A minimal systemd oneshot service that forces the exact clean root-port state before the HA conditional freeze occurs.
A service file is created at: /etc/systemd/system/pve-pre-ha-pcie-clean.service
Installation steps (run as root, don't forget to adapt to your own adapter, no pun intended)

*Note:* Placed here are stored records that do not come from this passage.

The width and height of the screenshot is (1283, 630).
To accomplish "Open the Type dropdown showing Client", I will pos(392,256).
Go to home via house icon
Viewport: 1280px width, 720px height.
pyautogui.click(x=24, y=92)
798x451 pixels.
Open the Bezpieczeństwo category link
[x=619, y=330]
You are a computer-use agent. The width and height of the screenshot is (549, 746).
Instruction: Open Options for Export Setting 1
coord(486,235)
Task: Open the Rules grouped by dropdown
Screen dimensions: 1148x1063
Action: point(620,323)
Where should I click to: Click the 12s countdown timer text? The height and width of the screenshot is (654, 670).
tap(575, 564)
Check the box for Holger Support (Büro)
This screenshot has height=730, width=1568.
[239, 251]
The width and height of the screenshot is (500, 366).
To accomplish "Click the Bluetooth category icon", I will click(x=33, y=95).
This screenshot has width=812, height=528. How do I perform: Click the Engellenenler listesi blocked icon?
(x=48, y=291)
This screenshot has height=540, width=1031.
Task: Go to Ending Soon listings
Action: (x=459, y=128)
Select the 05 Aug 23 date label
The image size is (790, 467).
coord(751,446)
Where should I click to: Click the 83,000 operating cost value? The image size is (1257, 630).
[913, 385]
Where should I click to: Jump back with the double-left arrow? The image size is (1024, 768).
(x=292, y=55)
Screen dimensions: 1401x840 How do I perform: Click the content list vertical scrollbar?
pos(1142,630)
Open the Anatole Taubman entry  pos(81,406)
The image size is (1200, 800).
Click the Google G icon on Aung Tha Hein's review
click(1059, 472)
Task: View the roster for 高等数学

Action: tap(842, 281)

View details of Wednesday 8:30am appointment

1. Create the service file (cli command):
Code:
cat > /etc/systemd/system/pve-pre-ha-pcie-clean.service << 'EOF'
[Unit]
Description=Minimal ASM1166 pre-HA hook: force clean C236 root port state before pve-ha-lrm conditional shutdown
DefaultDependencies=no
Before=pve-ha-lrm.service shutdown.target reboot.target
Wants=shutdown.target
[Service]
Type=oneshot
RemainAfterExit=yes
ExecStart=/bin/sh -c 'setpci -s 00:1b.0 3e.b=40; sleep 1; setpci -s 00:1b.0 3e.b=00; sleep 2; echo 1 > /sys/bus/pci/rescan; echo "Pre-HA PCIe SBR+rescan done (ASM1166 fixed)" > /dev/kmsg'
ExecStop=/bin/true
[Install]
WantedBy=reboot.target shutdown.target
EOF
2. Reload systemd and enable the service (this also creates two symlinks):
Code:
systemctl daemon-reload && systemctl enable --now pve-pre-ha-pcie-clean.service
The symlinks:
- /etc/systemd/system/reboot.target.wants/pve-pre-ha-pcie-clean.service
- /etc/systemd/system/shutdown.target.wants/pve-pre-ha-pcie-clean.service
Result after first GUI reboot with the service active
- 00:1b.0: LnkSta Speed 8GT/s, Width x2, Power state D0
- 02:00.0: ASM1166 fully enumerated
- ahci driver loaded without controller-reset failures
- No retrain errors in dmesgThe GUI reboot now behaves identically to a cold boot.
Code:
systemctl disable --now pve-pre-ha-pcie-clean.service
rm -f /etc/systemd/system/pve-pre-ha-pcie-clean.service
rm -f /etc/systemd/system/reboot.target.wants/pve-pre-ha-pcie-clean.service
rm -f /etc/systemd/system/shutdown.target.wants/pve-pre-ha-pcie-clean.service
systemctl daemon-reload
Although this workaround is developed on my Intel C236 + ASM1166 combination, it may apply to any downstream PCIe bridge combination that fails warm-reset timing under Proxmox HA-managed shutdowns. No kernel patches, BIOS changes, or firmware updates were required.
Disclaimer: I am new to proxmox, this is my first post. I registered specifically to provide this feedback and share my experience in the hope it may help others like this forum has helped me fix this.